I think of you constantly and send special love to you friend.
Oct 05, 2010 @ 11:11:20
That does sound like a wretched day, indeed! The way you’ve captured it, though is pretty funny. I laughed out loud at the Pollyanna & Sylvia Plath bit. I hope you’re feeling much better very soon!
Oct 05, 2010 @ 13:22:24
Holy Guacamole….that looks awful.. whew. Im so, so sorry. So much for those fabulous veins. Favorite line: “Pollyanna left town, and Sylvia Plath moved in.” Don’t even know who Sylvia Plath is but I get the idea (will Google)…Glad you had a better weekend. Take your surgeon some paper towels just in case he needs them next time (eew), and I will be praying for you next week.
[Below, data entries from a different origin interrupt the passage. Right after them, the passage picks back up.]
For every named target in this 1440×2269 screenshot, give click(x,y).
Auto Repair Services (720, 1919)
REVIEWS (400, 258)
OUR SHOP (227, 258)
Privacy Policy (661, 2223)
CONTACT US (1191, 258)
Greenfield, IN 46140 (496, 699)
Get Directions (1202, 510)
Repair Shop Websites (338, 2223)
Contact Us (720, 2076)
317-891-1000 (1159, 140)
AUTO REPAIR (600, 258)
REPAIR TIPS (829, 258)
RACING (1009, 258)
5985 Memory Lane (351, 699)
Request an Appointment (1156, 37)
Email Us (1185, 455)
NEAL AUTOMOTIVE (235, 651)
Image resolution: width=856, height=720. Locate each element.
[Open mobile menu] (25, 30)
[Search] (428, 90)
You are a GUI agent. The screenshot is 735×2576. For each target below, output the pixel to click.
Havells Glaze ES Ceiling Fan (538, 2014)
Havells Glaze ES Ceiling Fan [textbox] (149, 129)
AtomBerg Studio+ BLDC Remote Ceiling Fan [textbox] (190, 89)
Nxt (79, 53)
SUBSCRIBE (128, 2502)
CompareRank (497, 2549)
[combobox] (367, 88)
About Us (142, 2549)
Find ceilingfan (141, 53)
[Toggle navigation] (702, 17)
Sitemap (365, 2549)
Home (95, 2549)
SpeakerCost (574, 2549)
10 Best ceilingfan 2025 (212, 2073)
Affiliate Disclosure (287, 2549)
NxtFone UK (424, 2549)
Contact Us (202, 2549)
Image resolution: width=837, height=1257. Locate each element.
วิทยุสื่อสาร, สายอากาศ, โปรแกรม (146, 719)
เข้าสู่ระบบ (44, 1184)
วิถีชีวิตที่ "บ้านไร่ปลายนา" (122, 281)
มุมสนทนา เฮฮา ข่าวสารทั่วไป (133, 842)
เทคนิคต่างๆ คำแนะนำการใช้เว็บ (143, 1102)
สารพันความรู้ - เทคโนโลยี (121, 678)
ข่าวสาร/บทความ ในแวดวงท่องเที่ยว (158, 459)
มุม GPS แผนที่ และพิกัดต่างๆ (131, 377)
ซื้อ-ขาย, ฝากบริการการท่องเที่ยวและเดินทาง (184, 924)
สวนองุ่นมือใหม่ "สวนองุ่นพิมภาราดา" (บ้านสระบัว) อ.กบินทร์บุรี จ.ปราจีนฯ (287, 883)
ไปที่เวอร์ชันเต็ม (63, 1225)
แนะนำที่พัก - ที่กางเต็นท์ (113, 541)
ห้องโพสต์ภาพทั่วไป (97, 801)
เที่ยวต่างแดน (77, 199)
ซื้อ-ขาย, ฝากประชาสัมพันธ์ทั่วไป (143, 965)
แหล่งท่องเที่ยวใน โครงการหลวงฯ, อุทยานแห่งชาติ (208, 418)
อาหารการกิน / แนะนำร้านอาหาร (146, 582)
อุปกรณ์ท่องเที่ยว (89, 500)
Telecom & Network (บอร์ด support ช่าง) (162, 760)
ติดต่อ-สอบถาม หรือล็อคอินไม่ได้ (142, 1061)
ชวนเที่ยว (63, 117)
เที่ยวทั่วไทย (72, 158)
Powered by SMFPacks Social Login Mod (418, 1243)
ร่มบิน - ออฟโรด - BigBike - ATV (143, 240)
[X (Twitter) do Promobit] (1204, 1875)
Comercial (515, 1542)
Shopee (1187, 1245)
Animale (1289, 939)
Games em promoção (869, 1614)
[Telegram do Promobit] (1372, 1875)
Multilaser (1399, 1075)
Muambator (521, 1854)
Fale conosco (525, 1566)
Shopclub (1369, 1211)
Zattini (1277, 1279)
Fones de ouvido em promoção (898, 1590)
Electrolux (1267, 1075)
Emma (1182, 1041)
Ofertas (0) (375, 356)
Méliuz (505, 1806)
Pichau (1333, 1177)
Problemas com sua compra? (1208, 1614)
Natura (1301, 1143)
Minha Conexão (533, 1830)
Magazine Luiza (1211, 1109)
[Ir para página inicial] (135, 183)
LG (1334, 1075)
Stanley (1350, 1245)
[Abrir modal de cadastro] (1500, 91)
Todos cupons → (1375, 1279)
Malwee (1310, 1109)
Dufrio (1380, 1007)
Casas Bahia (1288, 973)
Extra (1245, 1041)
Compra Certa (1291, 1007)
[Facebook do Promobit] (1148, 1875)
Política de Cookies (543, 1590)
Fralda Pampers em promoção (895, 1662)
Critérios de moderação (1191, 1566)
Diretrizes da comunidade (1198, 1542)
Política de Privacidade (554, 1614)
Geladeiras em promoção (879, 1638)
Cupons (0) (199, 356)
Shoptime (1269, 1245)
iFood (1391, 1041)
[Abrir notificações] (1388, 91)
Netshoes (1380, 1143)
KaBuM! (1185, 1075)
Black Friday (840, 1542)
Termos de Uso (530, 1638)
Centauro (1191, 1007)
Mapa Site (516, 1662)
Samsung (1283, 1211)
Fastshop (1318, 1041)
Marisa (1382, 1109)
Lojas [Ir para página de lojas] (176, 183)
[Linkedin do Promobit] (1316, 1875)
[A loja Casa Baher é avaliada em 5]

Love reading your thoughts. Thanks.
Oct 05, 2010 @ 18:34:29
Hi Carolyn;
Dick & I are praying for you daily, even though we have not kept up with your blogs. I just happened to click on today … your arm looks soooo sore. Bless your heart as you undergo chemo soon & we’ll keep on praying…
Dick & Nelly Rietveld in California
Oct 05, 2010 @ 19:17:19
Wow Carolyn, that is quite the bruise. What a trooper, you amaze me. Praying for you and the family. I love that you are blogging and honest and writing your way through this.